■ **GOAL OF THE EXERCISE**: Copy the records from the line containing "Viewport: 680px width, 473px" through the end of the records, swapping "Query Maker" for "Report Builder" and changing nothing else. Leave the pictures out of your copy.
**** RECORDED INFORMATION ****
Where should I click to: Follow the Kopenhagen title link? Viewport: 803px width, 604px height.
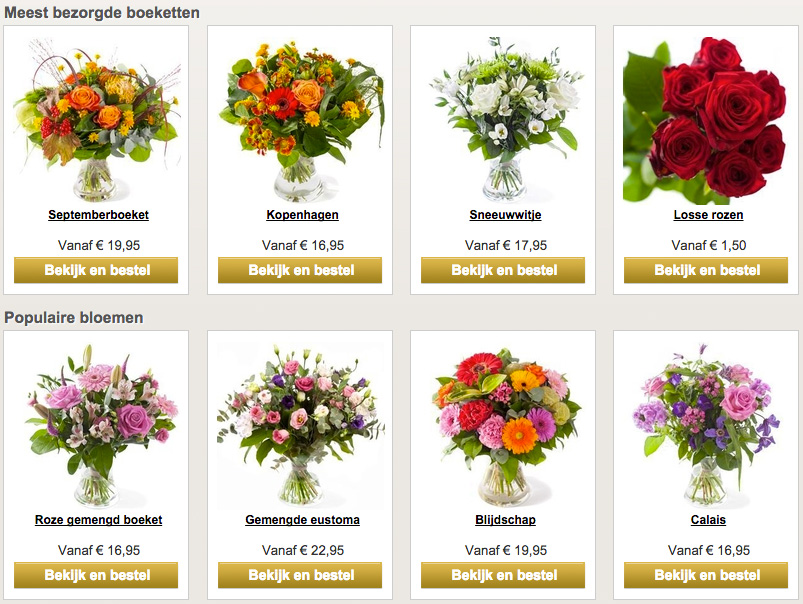tap(302, 215)
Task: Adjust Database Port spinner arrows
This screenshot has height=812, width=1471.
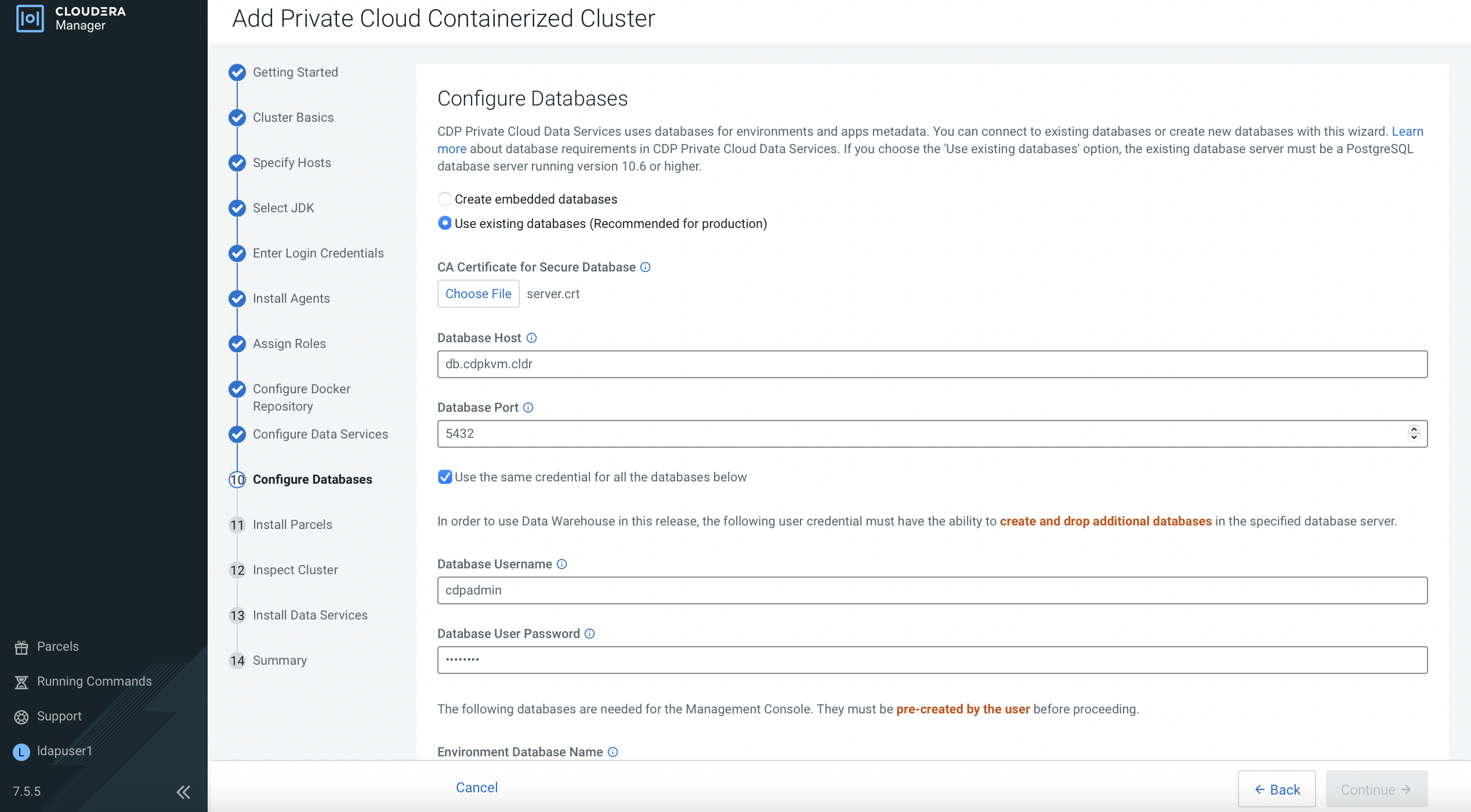Action: pyautogui.click(x=1414, y=433)
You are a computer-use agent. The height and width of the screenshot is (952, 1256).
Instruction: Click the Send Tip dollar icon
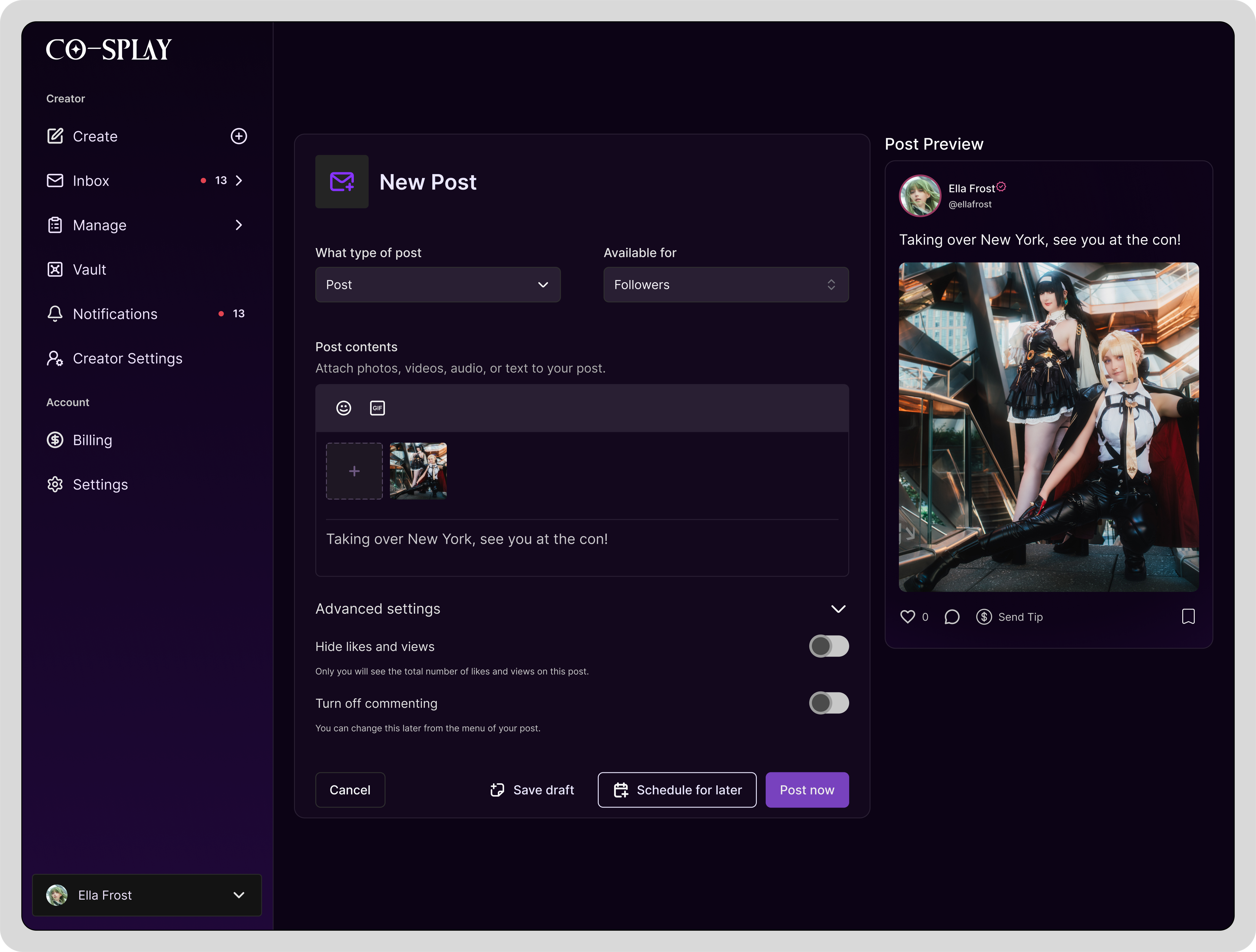(983, 617)
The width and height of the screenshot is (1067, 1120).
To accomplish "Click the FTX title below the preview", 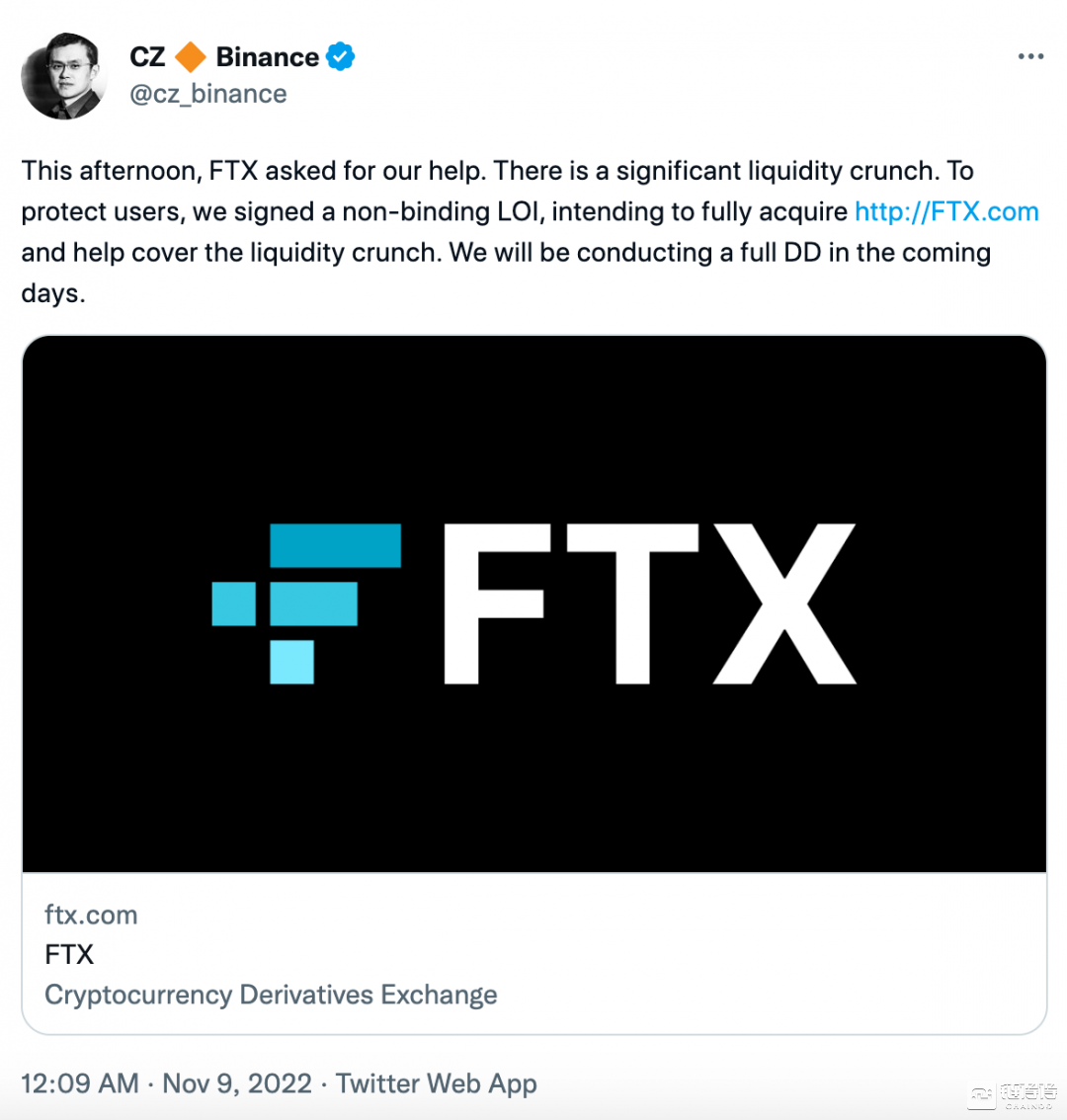I will click(69, 955).
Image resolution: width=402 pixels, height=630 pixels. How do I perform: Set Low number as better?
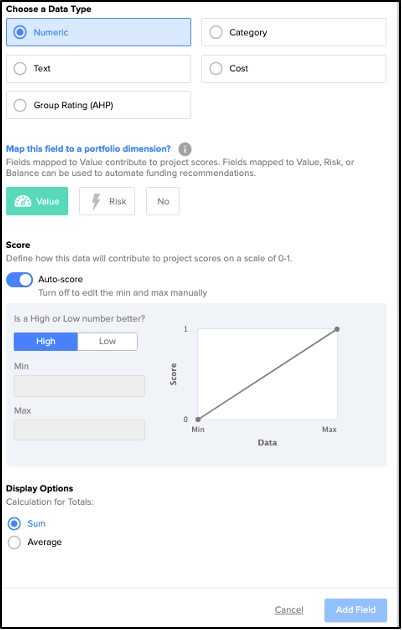pos(107,342)
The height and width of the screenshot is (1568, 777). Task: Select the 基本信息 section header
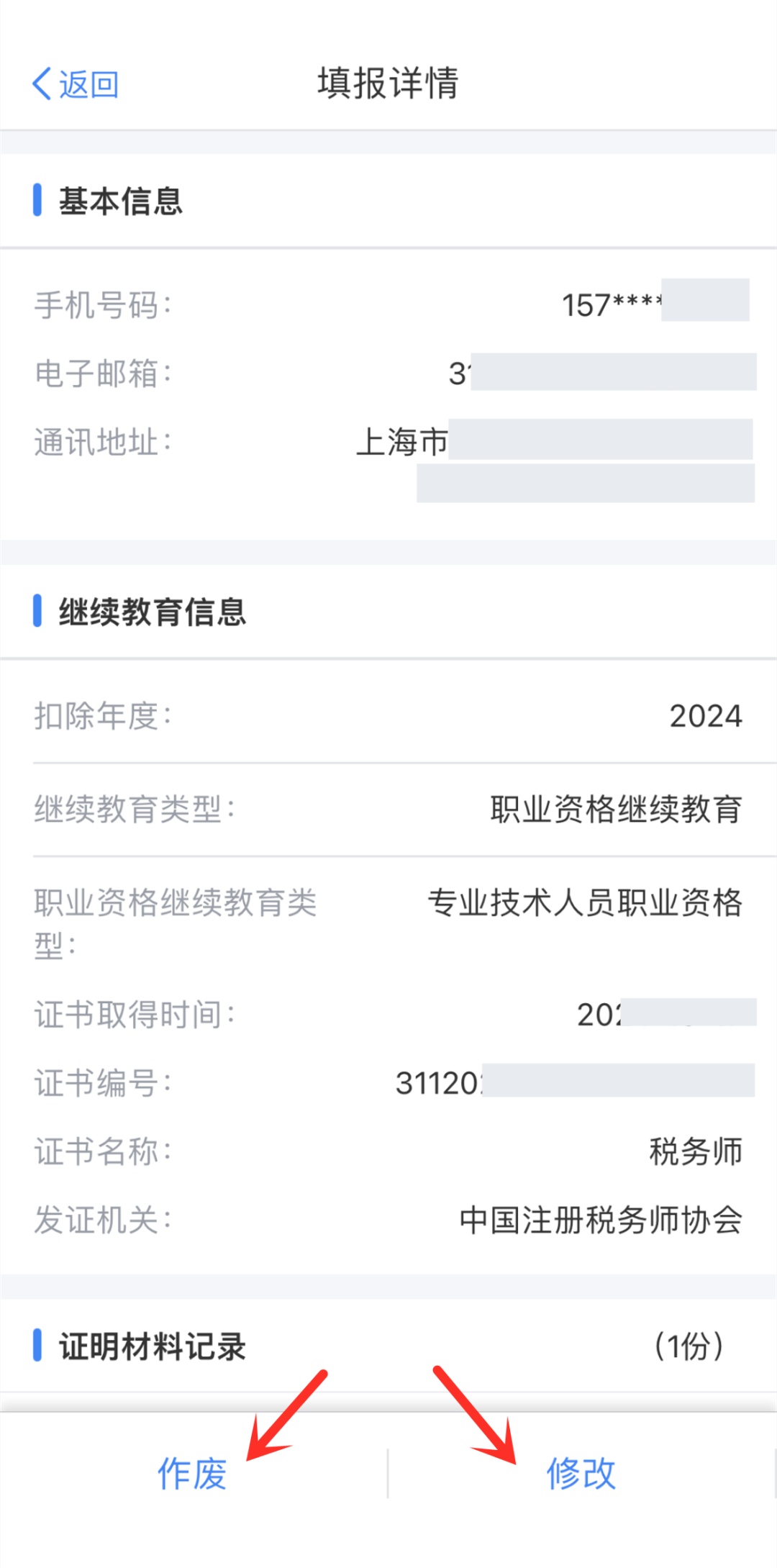[120, 201]
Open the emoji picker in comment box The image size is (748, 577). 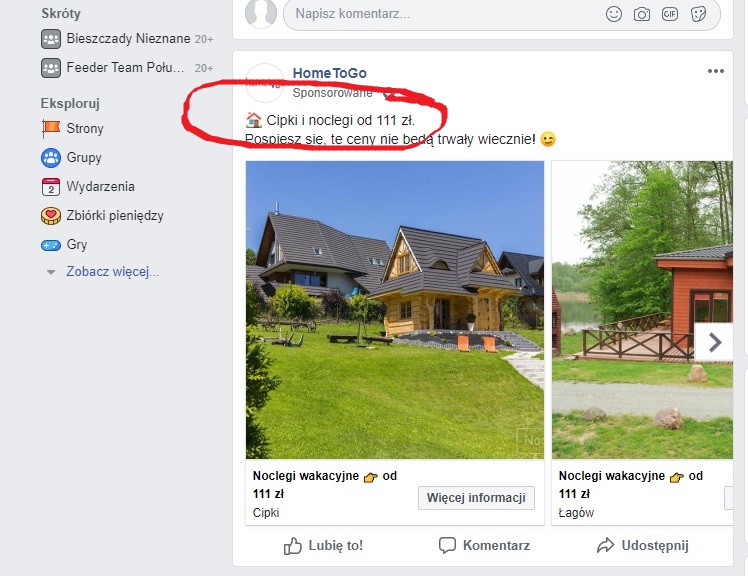tap(613, 14)
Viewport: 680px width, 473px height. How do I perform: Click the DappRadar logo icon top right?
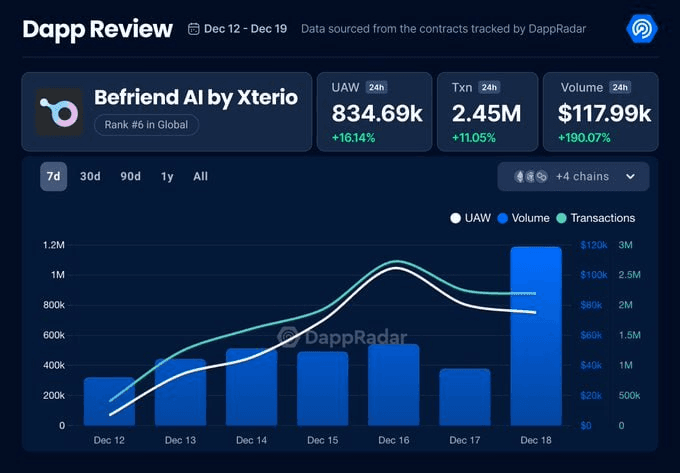[x=640, y=29]
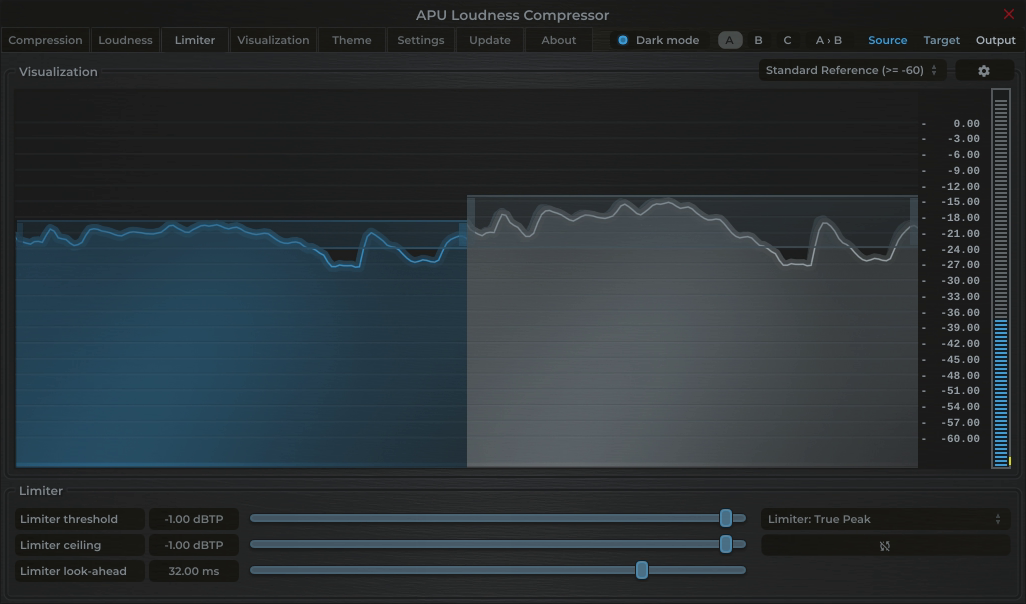
Task: Open the Theme tab
Action: 351,40
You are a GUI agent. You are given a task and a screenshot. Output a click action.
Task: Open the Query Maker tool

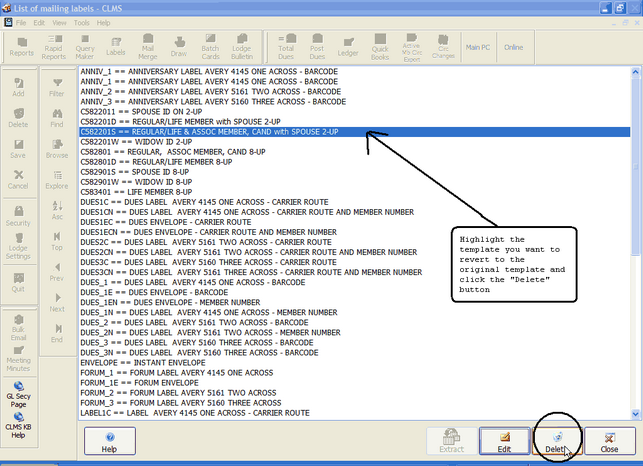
****
■ **EXERCISE RESULT**:
Viewport: 680px width, 473px height. How do I perform: Click the DappRadar logo icon top right?
[x=640, y=29]
Task: Open the Theme tab
Action: 351,40
You are a GUI agent. You are given a task and a screenshot. Output a click action.
Task: Open the Report Builder tool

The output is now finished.